Although I did not know the Borens personally, their faces were familiar to me. I remembered running into Kelly Boren months before, at Meet the Teacher day. I was fumbling through Reilly’s new classroom, wrangling five little kids to the best of my ability. I was tired and frazzled, and this condition only escalated after Dani proceeded to get sick all over the classroom floor. Kelly, on the other hand, looked as though she had just walked straight out of a magazine ad. Her darling daughter, Haley, was just the same. With an easy smile and not a hair out of place, I couldn’t help but be slightly envious.
I vaguely remembered running into Josh Boren at the school on a previous occasion, still in his officer’s uniform. I recalled feeling secure and grateful to see a police officer in the classroom– as I’m sure many parents did– in the aftermath of the Newtown tragedy.
But mostly, I remembered Jaden.
It had been a challenging year at school for Reilly. Difficulties with friends and increasing social anxiety had taken their toll on my sweet girl. As some of her girlfriends had distanced themselves, she found acceptance with the boys in her class. Jaden was one of them.
Sitting on our sofa later that evening, Bryson and I talked through the tragedy with Reilly. In this safe space, she expressed feelings of grief and loss– her faith and happiness that Jaden was finally safe in Jesus’ loving arms, but also her devastation in losing one of her classmates. It was through these words and raw emotions that I came realize just what kind of friend he truly was. With sad eyes Reilly looked up at us and explained:
Jaden was nice to me when no one else was.
Deeds of kindness bring light to darkened days. A life of kindness matters. And those acts of kindness– whether you are seven or thirty-seven– send ripples of love and illumination directly to the lives of others.
I did not know the Boren family very well. But I will forever be thankful to that sweet blond haired boy who smiled at me as I picked Reilly up from school. His life mattered. It still matters. His kindness has left fingerprints on the hearts of our family, and I’m sure countless others who knew him.

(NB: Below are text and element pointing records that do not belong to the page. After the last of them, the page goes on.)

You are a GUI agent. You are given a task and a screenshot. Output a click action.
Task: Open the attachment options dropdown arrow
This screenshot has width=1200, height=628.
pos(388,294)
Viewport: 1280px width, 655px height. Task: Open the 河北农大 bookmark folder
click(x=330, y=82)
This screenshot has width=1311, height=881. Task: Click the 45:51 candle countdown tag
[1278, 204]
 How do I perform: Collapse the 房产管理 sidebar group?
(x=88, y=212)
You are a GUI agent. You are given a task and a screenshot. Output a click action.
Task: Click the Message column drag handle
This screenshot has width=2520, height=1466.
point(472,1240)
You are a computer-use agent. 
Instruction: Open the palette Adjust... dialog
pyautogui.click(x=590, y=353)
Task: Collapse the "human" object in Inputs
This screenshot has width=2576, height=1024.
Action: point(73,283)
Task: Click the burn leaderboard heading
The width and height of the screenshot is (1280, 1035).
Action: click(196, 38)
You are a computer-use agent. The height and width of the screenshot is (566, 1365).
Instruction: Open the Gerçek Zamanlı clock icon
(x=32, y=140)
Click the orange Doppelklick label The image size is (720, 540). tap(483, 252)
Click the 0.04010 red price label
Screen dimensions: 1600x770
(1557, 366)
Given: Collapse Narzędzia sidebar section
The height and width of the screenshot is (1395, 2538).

So when I look around at my life and think that I am not doing enough, being enough, or making enough of a difference in the world, I think of Jaden.
Every day each of us chooses whether we bring an increase of light or darkness into this world. We choose to act or react. To build up or tear down. We choose motivations based on love or fear. We decide, and these decisions are ours alone.
Today, what will your choice be?
It is a serious thing to live in a society of possible gods and goddesses, to remember that the dullest most uninteresting person you talk to may one day be a creature which, if you saw it now, you would be strongly tempted to worship, or else a horror and a corruption such as you now meet, if at all, only in a nightmare. All day long we are, in some degree helping each other to one or the other of these destinations. It is in the light of these overwhelming possibilities, it is with the awe and the circumspection proper to them, that we should conduct all of our dealings with one another, all friendships, all loves, all play, all politics. There are no ordinary people. You have never talked to a mere mortal. nations, cultures, arts, civilizations – These are mortal, and their life is to ours as the life of a gnat. But it is immortals whom we joke with, work with, marry, snub, and exploit.
– C.S. Lewis, The Weight of Glory, 1941
No matter how bleak things get, one bright light can shatter the darkness. Every single time. One solitary light can illuminate even the darkest of corners. Naïve and idealistic as it sounds, love and compassion can change the world. It can change lives. I have seen it happen. Kindness matters. Your life matters.
This little light of mine? I’m going to let it shine. Join me, won’t you?